* [Selected passage]:
━━━━

For another example, it may necessary or desirable to remove existing drilling fluid filter cake or other material (not shown) formed on the wall 36 of the fracture section 26 before providing the coating 30. Such material may interfere with the formation or effectiveness of the coating 30, inhibit the ability of the dispersion 40 to adhere to the wall 36 or cause one or more other problems. As an example, the tubing 44 may be positioned proximate to the toe 24 of the well bore 14. While pulling the tubing 44 up through the fracture section 26, a fluid capable of washing off or removing the filter cake (or other material) from the wall 36 is pumped through the tubing 44 into the well bore 14. The pre-wash fluid may have any suitable composition (water, additives, solvents, other components) depending upon the well 10, type of drilling mud utilized or other factors. After such pre-washing, the dispersion 40 may be dispensed into the well bore 14 through the tubing 44 at or near the top of the fracture section 26, such as at the bottom of the casing 18, and thereafter as the tubing 44 is run back into the well bore 14 toward the toe 24.

There may be other instances where it is desirable or necessary to circulate the dispersion 40 in the well bore 14 at the near end of the fracture section 26 or proximate to the casing 18, and thereafter as the tubing 44 is run into the well to the toe 24. For example, this technique may be useful when it is difficult to pre-position the tubing 44 at the toe 24 of the well, such as when the tubing 44 becomes differentially stuck in the well bore 14 at some intermediate location. In some embodiment, the dispersion 40 or other coating 30 may instead be pumped or otherwise delivered to the fracture section 26 of the well 10 from the surface 20 through the annulus 42 and the well bore fluids returned up through the tubing 44.

Referring now to FIG. 3, in the present embodiment, the coating 30 is selectively removed from the fracture section 26 at a desired location of initiation 54 of a first fracture sufficient to allow a first fracture to be formed in the subterranean formation 12. Any suitable technique and/or coating remover may be used to remove the coating 30 at the first fracture initiation location 54. For example, the coating remover may be a mechanical device (not shown) for selectively removing the coating 30. In other examples, a fluid-delivered coating remover may be provided into the well bore 14 through the tubing 44 or the annulus 42 to the first fracture initiation location 54.

━━━━

* [Extracted records]:
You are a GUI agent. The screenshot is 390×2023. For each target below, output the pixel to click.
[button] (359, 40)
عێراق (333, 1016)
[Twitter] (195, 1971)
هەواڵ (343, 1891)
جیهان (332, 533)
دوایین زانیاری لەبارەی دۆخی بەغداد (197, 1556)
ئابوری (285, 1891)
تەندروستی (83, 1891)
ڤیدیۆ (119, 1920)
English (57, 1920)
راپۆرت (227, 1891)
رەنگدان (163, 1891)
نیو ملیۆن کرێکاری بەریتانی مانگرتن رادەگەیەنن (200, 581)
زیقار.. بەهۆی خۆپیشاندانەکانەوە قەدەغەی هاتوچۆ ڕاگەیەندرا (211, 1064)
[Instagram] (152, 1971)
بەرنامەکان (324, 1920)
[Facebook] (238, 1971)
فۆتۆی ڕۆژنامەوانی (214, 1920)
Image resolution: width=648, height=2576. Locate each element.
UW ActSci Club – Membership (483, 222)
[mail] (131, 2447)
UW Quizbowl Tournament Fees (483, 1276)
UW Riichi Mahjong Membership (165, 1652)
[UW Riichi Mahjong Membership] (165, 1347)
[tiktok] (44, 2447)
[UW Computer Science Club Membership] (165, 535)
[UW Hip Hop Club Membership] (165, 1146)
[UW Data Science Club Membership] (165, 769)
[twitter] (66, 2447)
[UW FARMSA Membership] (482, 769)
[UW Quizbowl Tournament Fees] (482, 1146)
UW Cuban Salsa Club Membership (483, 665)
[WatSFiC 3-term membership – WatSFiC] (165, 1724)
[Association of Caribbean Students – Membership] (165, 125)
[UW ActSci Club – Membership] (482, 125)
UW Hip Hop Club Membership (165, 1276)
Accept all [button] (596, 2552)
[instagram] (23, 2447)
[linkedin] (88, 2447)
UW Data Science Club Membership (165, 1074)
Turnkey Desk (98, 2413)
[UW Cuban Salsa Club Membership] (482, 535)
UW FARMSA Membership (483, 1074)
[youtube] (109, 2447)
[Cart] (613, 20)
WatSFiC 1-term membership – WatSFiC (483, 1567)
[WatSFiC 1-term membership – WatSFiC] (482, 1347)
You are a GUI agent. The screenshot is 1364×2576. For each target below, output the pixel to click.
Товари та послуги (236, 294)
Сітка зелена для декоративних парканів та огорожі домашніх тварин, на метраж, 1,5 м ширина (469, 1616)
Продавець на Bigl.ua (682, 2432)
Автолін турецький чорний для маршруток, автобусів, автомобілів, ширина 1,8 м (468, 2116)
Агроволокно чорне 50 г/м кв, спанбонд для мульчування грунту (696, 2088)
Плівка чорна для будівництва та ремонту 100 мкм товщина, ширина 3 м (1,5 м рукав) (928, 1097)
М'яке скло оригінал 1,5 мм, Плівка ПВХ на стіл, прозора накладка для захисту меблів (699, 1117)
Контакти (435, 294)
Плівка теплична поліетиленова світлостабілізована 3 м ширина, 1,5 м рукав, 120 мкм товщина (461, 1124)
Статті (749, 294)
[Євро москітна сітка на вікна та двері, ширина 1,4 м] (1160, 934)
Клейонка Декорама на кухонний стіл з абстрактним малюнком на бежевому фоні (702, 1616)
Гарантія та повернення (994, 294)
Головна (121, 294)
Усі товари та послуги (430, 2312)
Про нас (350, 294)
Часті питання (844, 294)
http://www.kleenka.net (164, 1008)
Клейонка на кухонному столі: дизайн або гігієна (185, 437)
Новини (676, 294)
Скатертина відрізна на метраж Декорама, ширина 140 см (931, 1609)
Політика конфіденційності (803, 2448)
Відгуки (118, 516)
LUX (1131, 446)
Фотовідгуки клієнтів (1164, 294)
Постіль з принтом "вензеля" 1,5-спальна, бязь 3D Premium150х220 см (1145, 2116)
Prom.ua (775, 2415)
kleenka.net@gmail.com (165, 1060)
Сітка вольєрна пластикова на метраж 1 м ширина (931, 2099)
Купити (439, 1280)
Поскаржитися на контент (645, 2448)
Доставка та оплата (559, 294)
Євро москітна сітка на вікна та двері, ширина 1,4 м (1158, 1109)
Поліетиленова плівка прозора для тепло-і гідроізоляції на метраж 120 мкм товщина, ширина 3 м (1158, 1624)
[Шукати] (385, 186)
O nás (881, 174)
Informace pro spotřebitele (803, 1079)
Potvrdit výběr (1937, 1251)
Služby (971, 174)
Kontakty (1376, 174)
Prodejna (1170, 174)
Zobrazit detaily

━━━━

* [Tasks to complete]:
a) In the well-coating passage, what material on the wall of the fracture section may need to be removed before the coating is applied?
b) Copy from the well-coating passage the part that opens with the words containing "There may be" and closes with "the tubing 44.".

* [Solved problems]:
a) Existing drilling fluid filter cake or other material formed on the wall 36 of the fracture section 26.

b)
There may be other instances where it is desirable or necessary to circulate the dispersion 40 in the well bore 14 at the near end of the fracture section 26 or proximate to the casing 18, and thereafter as the tubing 44 is run into the well to the toe 24. For example, this technique may be useful when it is difficult to pre-position the tubing 44 at the toe 24 of the well, such as when the tubing 44 becomes differentially stuck in the well bore 14 at some intermediate location. In some embodiment, the dispersion 40 or other coating 30 may instead be pumped or otherwise delivered to the fracture section 26 of the well 10 from the surface 20 through the annulus 42 and the well bore fluids returned up through the tubing 44.